Joint meeting of the Israeli Immunological Society (IIS) and Israeli Society for Cancer Research (ISCR)

Nuclear Checkpoints for Melanoma and Breast Cancer Lung Metastasis

Ronen Alon
Department of Immunology, Weizmann Institute of Science, Israel

Introduction

Metastasis involves cancer cell intravasation and extravasation from blood vessels at target organs. The mechanisms by which the nuclei of metastatic tumor cells squeeze through different vascular and epithelial barriers are poorly understood. The nuclear lamina attaches chromatin domains to the nuclear periphery and controls the mechanical properties of the nucleus and its crosstalk with the cell cytoskeleton. A-type lamins, lamin A and its splice variant lamin C, are key nuclear lamina proteins that control nucleus stiffness and regulate chromatin conformation. Reduced lamin A was reported in some aggressive cancers.

Results and Discussion

Using a new in vitro transendothelial migration (TEM) assay we found that melanoma and breast cancer cells slowly squeeze their nuclei and complete TEM through endothelial junctions irrespective of their relative lamin A/C levels, suggesting that lamin A/C dependent nuclear stiffening is not a rate-limiting step for tumor squeezing through endothelial cells.

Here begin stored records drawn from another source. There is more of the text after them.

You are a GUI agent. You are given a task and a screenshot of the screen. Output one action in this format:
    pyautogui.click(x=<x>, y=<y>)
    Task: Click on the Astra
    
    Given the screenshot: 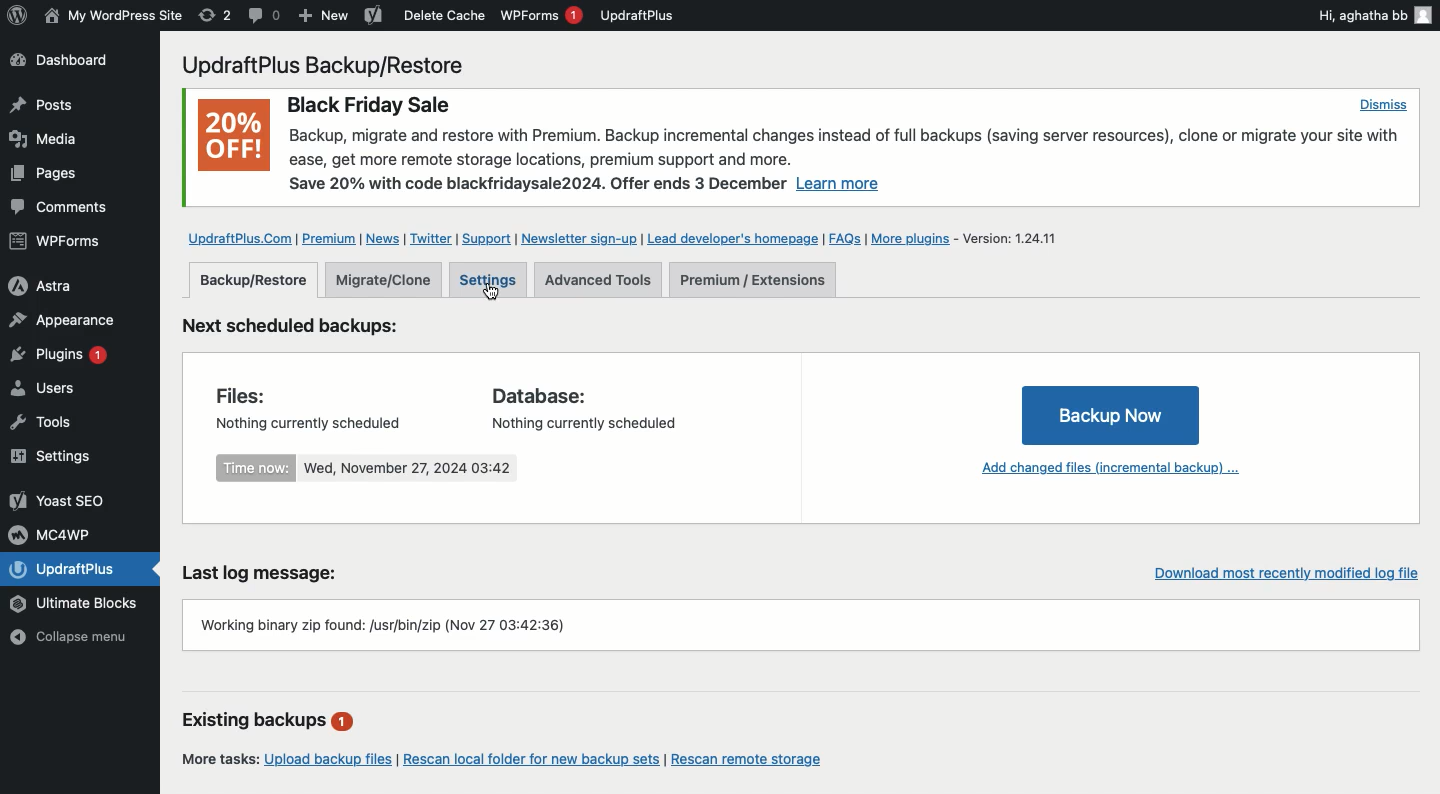 What is the action you would take?
    pyautogui.click(x=57, y=284)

We currently explore whether reduced lamin A/C expression enhances the emigration of murine melanoma cells and breast cancer cells across lung capillaries and alveolar epithelial barriers of syngeneic mice in vivo. Emigration analysis is performed by new 3D imaging of fluorescently labeled cancer cells with high and low lamin A/C levels. This imaging is based on light sheet microscopy of lipid cleared lungs of recipient mice in situ labeled with anti-vascular CD31 mAb. We have recently found that reduced lamin A/C levels affect the constitutive heterochromatin of melanoma cells and accelerate cell cycle progression and tumor growth in vitro. Hence, we are currently testing if reduced levels of transcriptionally repressed chromatin also affect the growth of tumor cells with variable lamin A/C levels after they cross the lung vasculature and enter the lung parenchyma. Since reduced levels of lamin A/C in the nuclear lamina may also enhance nuclear rupture in tumor cells squeezing through confined and rigid spaces, we also assess if laminA/C silencing in melanoma and breast cancer cells reduce their survival inside the lung parenchyma.

Conclusions

Our results suggest that subsets of tumor cells may benefit from reducing their nuclear content of lamin A/C both at the level of barrier crossing and at the level of post extravasation proliferation. These subsets may, however, need to harness machineries to repair their ruptured nuclear envelopes. How alterations in lamin A/C content contribute to epigenetic tumor heterogeneity and metastatic potential remains an open question.